DATASET CONTENT:
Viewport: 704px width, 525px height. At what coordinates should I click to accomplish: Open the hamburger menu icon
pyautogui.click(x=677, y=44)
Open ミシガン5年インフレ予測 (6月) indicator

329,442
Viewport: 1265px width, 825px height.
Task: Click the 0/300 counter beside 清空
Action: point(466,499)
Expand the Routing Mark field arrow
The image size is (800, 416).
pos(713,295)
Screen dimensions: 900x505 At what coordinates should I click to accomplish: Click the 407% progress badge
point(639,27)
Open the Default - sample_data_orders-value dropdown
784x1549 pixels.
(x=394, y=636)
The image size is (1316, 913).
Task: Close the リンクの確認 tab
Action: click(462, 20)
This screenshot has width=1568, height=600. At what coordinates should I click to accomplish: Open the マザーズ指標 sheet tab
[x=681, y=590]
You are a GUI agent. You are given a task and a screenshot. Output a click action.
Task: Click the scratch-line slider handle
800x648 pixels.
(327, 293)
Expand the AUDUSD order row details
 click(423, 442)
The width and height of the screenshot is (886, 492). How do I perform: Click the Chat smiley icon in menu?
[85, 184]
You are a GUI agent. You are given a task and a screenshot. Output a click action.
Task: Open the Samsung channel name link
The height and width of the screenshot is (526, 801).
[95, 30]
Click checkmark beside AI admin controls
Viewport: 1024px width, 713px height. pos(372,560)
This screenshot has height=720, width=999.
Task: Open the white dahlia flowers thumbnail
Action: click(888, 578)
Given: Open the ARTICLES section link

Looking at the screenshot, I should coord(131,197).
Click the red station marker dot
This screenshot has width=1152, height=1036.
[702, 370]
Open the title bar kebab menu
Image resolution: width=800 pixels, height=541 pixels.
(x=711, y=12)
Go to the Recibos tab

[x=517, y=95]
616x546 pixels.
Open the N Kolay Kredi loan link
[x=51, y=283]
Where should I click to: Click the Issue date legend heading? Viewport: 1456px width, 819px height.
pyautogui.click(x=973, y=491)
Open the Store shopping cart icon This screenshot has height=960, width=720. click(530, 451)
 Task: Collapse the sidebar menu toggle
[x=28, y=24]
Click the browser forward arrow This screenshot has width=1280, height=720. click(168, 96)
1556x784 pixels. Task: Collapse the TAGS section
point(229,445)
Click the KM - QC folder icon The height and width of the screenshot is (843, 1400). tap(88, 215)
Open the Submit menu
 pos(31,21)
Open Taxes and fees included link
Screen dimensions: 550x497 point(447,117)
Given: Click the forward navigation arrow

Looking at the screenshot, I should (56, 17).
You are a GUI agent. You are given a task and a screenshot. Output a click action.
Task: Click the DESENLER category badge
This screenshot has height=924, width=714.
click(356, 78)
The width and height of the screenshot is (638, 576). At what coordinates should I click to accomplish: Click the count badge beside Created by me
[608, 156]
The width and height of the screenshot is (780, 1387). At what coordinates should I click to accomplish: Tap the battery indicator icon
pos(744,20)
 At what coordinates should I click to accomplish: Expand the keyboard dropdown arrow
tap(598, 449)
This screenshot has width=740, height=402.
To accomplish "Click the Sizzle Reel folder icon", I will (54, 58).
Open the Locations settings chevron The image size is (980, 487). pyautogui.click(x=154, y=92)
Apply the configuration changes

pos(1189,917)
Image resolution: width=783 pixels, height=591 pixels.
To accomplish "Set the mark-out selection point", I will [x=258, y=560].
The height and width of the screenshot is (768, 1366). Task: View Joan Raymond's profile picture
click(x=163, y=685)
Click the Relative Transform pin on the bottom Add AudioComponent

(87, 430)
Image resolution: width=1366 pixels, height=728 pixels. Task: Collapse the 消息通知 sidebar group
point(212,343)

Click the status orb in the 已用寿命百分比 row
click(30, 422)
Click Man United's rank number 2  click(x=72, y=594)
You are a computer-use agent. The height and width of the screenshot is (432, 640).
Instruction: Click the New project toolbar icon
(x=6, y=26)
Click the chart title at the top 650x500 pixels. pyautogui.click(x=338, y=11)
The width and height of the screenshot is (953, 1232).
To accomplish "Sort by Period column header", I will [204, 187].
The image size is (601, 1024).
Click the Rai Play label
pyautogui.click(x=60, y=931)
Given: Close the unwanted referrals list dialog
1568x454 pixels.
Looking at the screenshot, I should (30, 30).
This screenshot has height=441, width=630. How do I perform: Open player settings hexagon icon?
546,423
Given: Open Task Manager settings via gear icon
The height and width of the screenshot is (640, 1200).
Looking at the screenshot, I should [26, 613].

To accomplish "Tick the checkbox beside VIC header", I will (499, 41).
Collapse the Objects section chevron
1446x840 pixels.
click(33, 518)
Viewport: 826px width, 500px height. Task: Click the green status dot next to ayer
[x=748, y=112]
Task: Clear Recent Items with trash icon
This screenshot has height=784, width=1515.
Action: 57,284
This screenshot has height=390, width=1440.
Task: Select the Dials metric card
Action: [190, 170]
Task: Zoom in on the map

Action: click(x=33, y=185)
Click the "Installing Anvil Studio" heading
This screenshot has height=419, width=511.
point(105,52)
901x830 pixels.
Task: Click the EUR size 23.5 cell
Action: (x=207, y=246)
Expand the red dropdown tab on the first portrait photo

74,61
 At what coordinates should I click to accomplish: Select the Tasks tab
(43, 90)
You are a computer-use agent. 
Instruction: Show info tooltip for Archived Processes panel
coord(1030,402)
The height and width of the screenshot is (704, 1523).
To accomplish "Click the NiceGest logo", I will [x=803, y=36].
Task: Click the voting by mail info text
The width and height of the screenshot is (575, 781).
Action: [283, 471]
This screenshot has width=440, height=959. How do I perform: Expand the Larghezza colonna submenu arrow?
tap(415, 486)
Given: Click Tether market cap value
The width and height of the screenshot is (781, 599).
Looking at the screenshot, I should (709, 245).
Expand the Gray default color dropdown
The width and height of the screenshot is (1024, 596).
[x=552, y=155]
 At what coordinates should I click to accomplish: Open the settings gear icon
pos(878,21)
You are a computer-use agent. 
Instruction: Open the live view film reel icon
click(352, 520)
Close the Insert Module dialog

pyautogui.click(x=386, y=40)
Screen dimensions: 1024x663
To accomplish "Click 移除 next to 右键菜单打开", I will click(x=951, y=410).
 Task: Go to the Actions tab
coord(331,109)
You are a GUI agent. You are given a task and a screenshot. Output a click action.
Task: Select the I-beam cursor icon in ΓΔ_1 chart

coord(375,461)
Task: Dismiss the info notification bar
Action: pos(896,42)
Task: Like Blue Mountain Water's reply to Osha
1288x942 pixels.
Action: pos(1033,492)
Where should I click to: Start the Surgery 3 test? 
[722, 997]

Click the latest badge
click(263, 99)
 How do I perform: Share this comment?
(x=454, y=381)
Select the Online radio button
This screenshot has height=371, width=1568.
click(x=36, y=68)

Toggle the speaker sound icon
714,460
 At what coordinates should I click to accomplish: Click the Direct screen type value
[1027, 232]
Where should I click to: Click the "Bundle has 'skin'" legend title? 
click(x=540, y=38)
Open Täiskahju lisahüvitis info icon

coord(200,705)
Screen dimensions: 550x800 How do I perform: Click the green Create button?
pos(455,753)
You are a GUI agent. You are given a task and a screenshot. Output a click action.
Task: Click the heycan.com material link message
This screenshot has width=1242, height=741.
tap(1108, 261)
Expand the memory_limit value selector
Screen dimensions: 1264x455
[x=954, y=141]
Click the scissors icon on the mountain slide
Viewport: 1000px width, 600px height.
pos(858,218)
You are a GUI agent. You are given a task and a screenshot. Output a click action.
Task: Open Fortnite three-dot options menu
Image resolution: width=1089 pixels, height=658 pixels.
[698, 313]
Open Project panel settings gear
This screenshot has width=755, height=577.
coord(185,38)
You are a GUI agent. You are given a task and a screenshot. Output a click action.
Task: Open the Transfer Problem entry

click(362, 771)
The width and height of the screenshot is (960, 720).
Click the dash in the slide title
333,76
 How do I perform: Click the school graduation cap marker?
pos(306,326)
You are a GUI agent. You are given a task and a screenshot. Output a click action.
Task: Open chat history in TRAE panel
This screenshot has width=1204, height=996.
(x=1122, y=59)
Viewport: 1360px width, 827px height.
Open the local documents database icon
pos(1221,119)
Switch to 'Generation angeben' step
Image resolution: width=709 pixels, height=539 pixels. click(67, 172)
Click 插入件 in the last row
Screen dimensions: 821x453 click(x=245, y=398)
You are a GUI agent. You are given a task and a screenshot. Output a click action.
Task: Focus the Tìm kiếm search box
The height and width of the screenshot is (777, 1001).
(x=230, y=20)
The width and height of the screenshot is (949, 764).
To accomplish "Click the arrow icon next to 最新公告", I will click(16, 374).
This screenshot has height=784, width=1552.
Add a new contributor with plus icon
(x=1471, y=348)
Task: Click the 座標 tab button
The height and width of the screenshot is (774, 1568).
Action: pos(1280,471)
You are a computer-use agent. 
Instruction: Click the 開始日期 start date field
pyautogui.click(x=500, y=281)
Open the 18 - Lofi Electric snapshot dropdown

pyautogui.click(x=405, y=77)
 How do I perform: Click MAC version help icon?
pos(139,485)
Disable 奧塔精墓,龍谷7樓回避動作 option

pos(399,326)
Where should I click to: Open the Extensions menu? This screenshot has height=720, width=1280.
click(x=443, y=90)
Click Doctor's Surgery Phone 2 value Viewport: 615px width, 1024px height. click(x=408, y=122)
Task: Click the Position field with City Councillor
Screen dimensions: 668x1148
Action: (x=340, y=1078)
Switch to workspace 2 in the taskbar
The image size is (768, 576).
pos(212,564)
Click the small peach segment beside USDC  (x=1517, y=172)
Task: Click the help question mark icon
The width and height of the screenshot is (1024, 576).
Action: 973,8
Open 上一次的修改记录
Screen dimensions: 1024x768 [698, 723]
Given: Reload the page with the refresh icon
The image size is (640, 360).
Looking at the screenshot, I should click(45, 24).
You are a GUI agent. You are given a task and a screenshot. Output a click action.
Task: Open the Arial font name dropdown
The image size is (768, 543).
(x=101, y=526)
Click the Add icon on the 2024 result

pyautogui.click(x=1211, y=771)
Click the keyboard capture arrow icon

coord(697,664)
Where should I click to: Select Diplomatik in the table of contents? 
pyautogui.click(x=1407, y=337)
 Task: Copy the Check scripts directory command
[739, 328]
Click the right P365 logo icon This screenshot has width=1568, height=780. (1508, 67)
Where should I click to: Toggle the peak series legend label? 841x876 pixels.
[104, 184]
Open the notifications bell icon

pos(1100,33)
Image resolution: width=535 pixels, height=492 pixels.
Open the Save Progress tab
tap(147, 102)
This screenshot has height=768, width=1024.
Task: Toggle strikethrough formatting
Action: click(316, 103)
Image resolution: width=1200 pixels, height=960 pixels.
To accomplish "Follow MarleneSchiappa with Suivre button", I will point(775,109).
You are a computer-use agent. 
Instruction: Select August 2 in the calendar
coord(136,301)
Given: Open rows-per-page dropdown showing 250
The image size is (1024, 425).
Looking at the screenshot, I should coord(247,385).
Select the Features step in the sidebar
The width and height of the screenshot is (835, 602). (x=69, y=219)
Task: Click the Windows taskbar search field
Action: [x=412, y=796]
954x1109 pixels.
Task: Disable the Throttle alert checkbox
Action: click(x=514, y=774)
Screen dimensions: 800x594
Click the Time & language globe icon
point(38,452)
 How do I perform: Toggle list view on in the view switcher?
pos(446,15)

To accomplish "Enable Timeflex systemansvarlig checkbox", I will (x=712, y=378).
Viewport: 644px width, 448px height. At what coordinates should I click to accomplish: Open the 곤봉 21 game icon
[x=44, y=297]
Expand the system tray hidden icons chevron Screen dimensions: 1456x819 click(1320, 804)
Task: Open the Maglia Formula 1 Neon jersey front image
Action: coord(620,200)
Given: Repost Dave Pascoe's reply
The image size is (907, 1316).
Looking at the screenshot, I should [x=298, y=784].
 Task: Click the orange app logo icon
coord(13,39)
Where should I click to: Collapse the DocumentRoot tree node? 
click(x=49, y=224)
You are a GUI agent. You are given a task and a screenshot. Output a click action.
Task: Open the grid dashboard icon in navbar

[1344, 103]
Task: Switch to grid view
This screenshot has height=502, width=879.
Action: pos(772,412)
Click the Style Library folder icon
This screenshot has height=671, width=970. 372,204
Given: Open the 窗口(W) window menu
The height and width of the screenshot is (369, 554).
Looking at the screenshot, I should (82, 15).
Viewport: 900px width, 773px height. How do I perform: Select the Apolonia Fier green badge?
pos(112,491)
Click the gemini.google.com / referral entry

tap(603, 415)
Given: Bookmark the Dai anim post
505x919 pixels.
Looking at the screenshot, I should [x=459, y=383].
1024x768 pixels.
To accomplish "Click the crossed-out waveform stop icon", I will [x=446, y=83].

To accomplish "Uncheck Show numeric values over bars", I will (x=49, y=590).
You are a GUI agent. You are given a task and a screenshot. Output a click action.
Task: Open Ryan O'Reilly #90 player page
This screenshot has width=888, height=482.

WHAT IS REQUIRED: How many lines in the material contain the string "name"? Reply with the number and nothing else.

EXERCISE ANSWER: 2